The best way to recover from this is to drink a very large quantity of cay, or Turkish tea.



The Hagia Sophia is gorgeous on the inside – which we will find out when we return in September. It is closed on Mondays and Monday was our day in Istanbul.



The Blue Mosque is gorgeous on the outside (inside too, don’t get me wrong) and the hundreds of tiny glass lamps on the inside give it character. It’s too bad so many tourists don’t realize that when they are asked to wear a headscarf and cover their legs, that they actually should do so.



I’m a big fan of the blue and turquoise tile and ceramic patterns of 17th century Ottoman Turkey.



There’s a reason why Myspace Angle photos are so popular – they can be really flattering. But blue eyes don’t handle harsh sun very well.



Ornery Old Ladies are the same around the world. They’re like that in the USA, in Taiwan, in China, in Japan, in Indonesia, in India and in Turkey as well. I bet that even though all those nationalities of Ornery Old Lady don’t share a common language, that they’d get along just fine if you put them all in the same place. Within a week they might take over the world. Then, hyperspace.




You think it looks like a bunch of big penises. Yes, you do. Don’t pretend you don’t. They call one valley filled with such natural stone monoliths “Love Valley”, proving that the Cappadocians have a sense of humor.

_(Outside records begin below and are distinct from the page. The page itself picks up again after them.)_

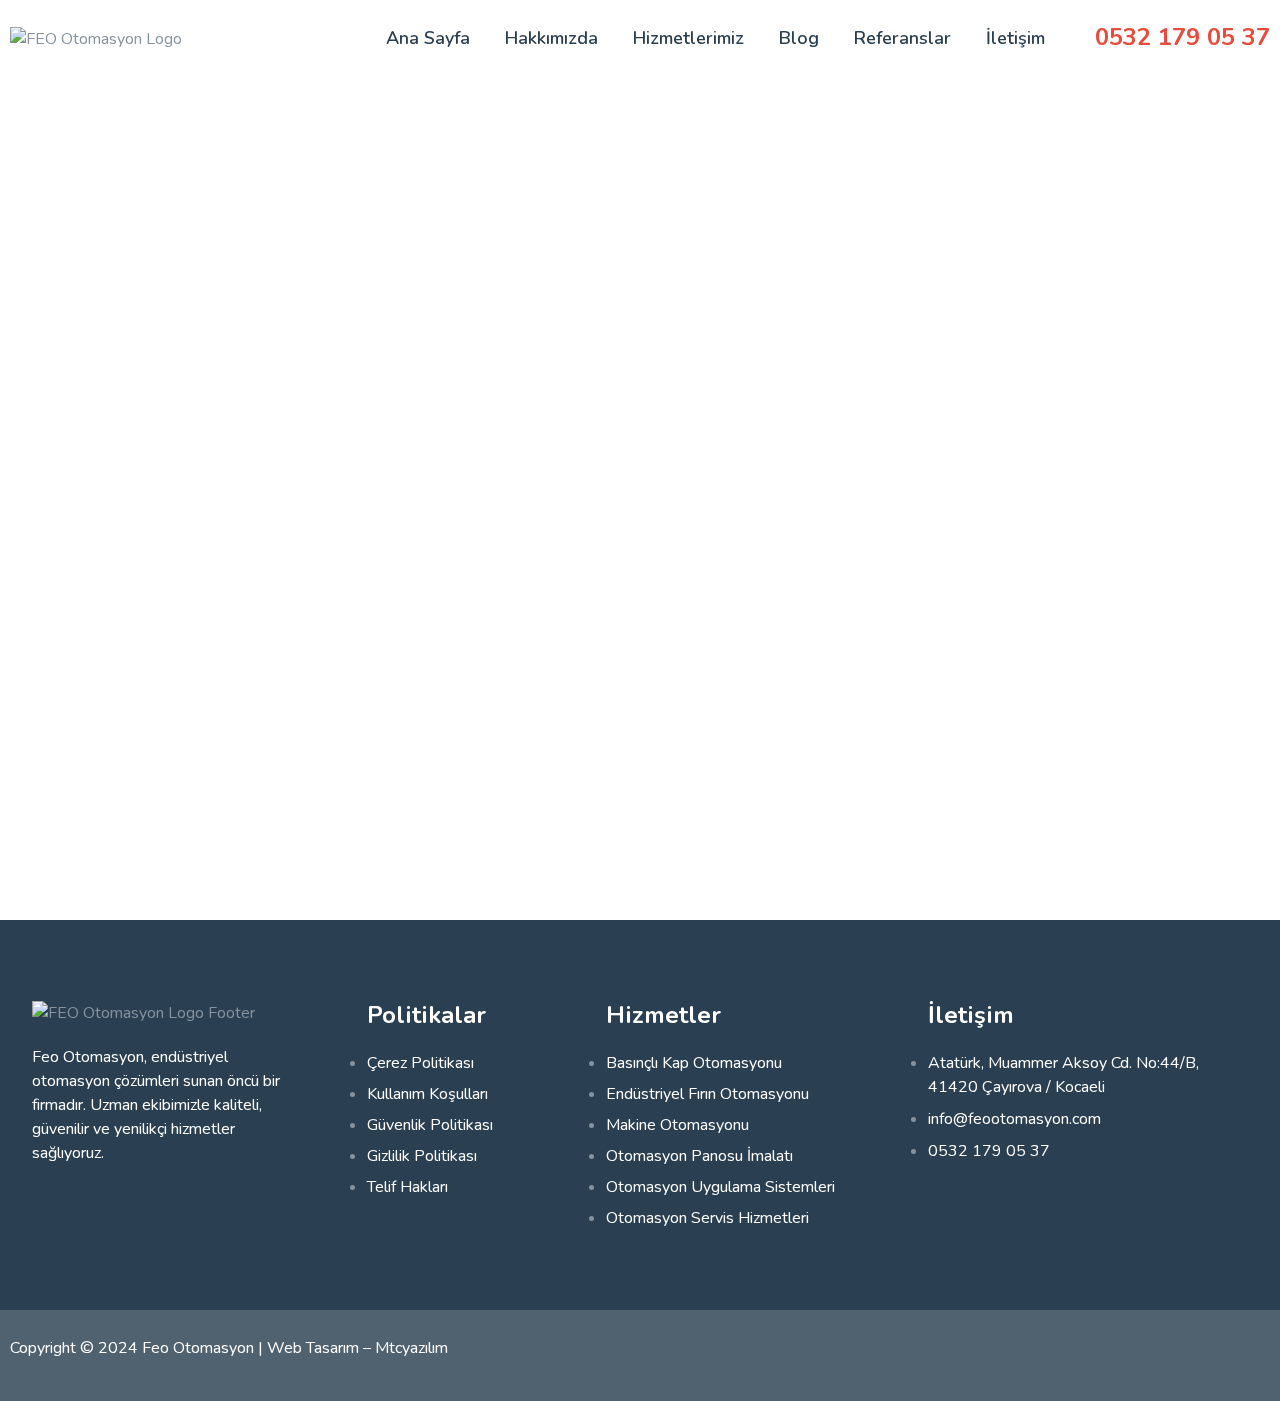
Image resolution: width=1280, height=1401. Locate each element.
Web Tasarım (313, 1348)
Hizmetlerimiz (688, 38)
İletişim (1015, 38)
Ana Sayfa (428, 38)
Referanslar (902, 38)
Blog (799, 38)
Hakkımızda (551, 38)
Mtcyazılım (411, 1348)
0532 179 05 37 (1182, 37)
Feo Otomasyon (198, 1348)
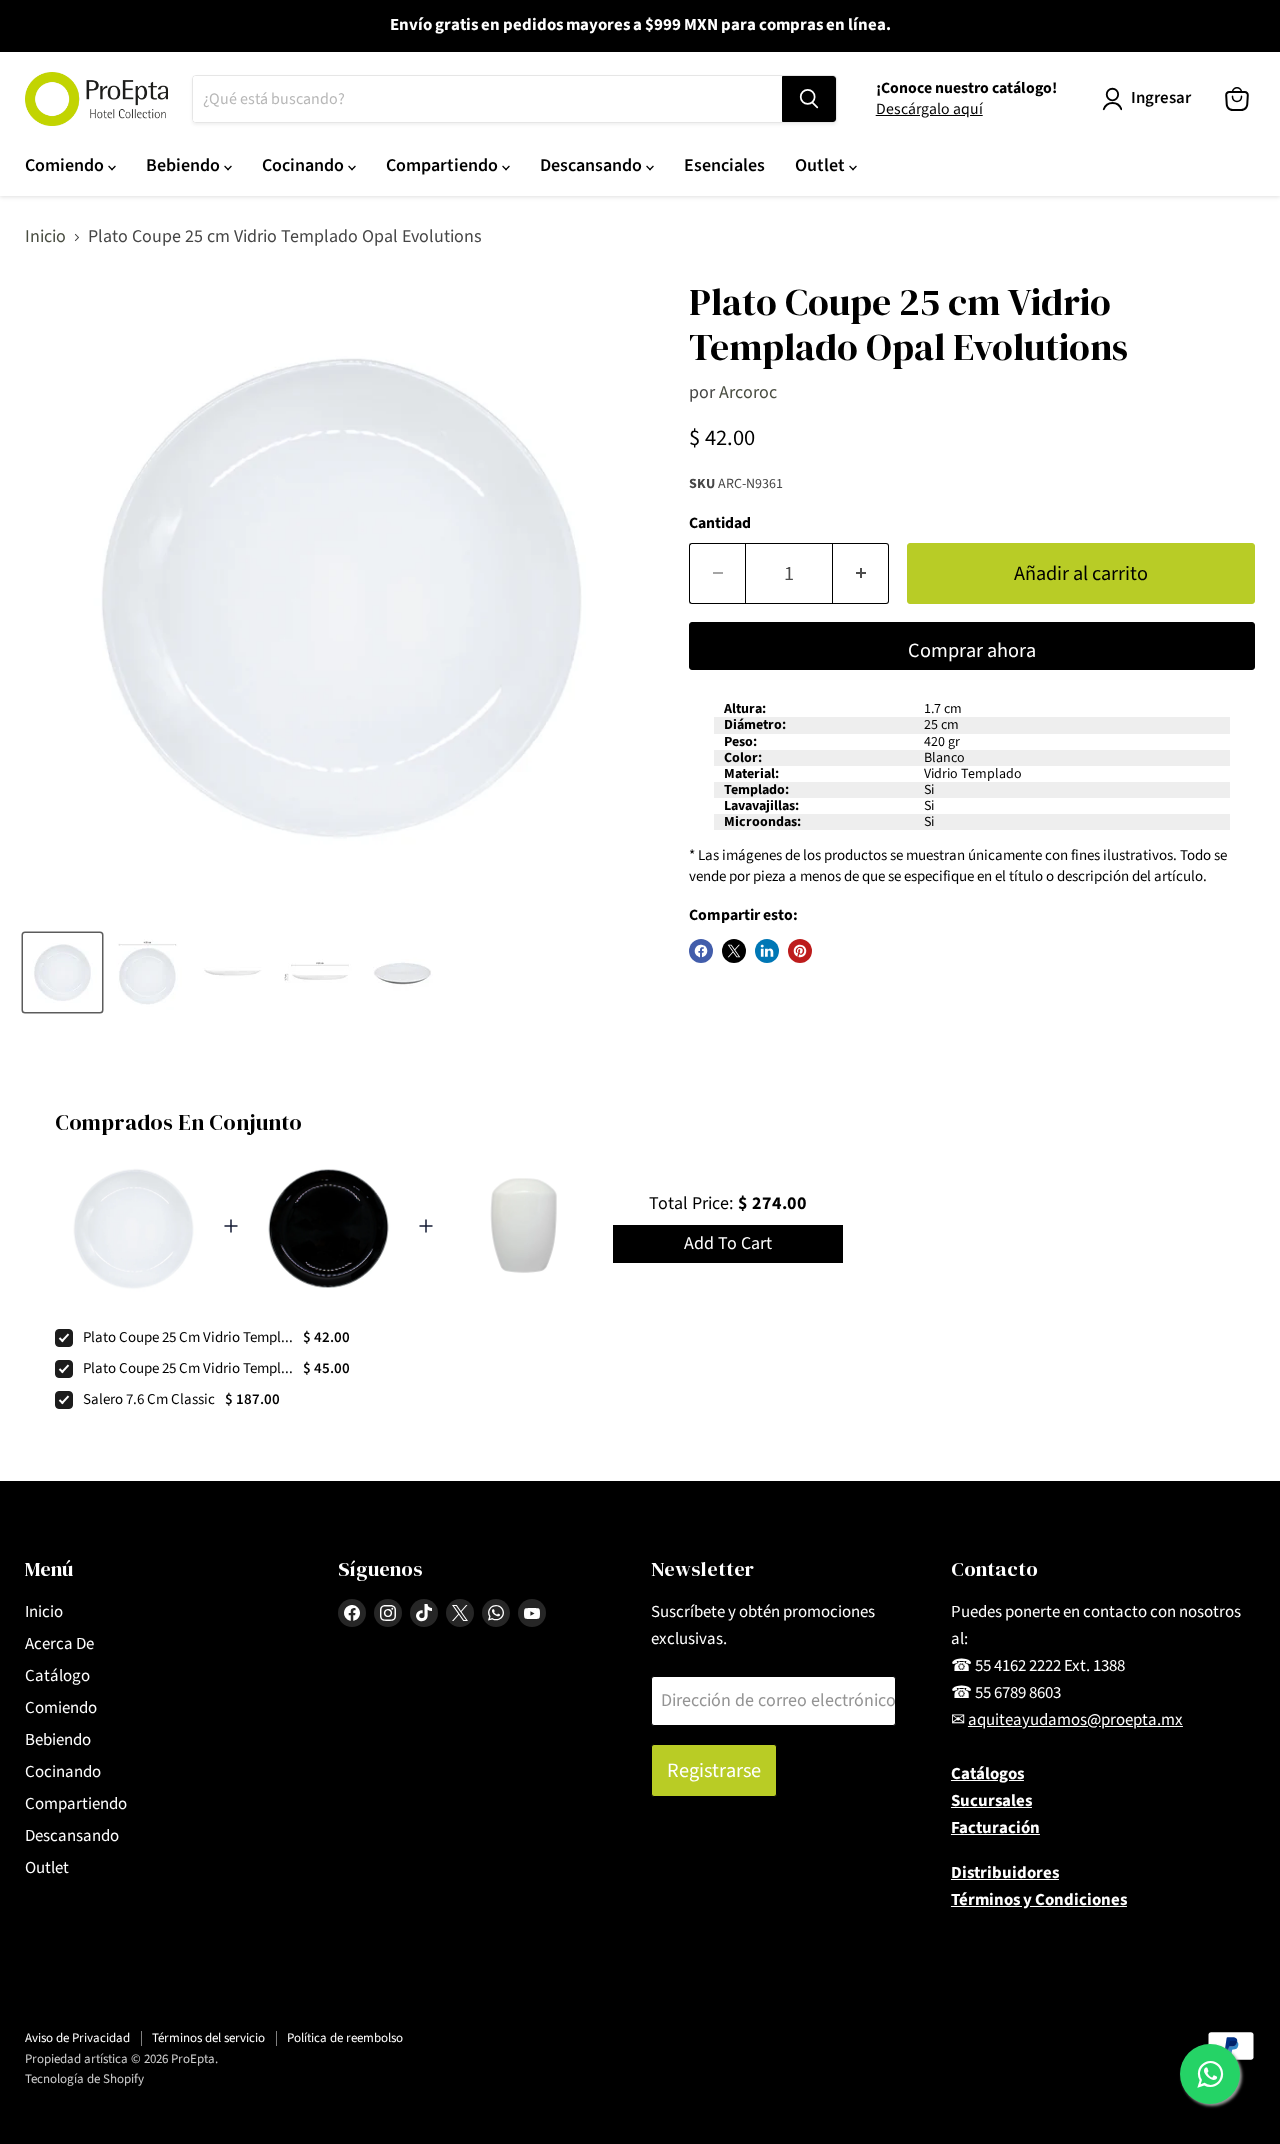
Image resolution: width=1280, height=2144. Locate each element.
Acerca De (59, 1644)
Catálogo (57, 1676)
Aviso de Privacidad (77, 2038)
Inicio (45, 237)
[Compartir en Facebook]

Sunsets and mosques go well together.




There’s a reason why Goreme is a touristy place.




Pottery is big here. Real big.



You’ll always look stunning against any backdrop in Turkey if you wear blue.




You think you’re an intrepid traveler, but you’re not. You go to a gorgeous town full of unworldly rock formations, 400-year old buildings and cobbled streets. As the sun hangs low, you hear lovely traditional music wafting in the lanes. You think “ah, some locals playing mandolins, drinking cay and dancing” so you take a look. It’s the Cappadocia Gift Shop playing traditional music on CD to entice customers.



Valleys of Cappadocia. Love.



Even in the most touristy towns there are local people going about their daily lives.



Turks like domes. They really, really like domes.



Don’t pretend – you’ve been these people too. If you say you haven’t, you either haven’t done anything exciting or you’re lying.



Did you know that in the early Christian era that sometimes, Satan was depicted as a weird cockroach thing surrounded by two crosses to show that he couldn’t hurt people anymore? I didn’t know that. Now I do.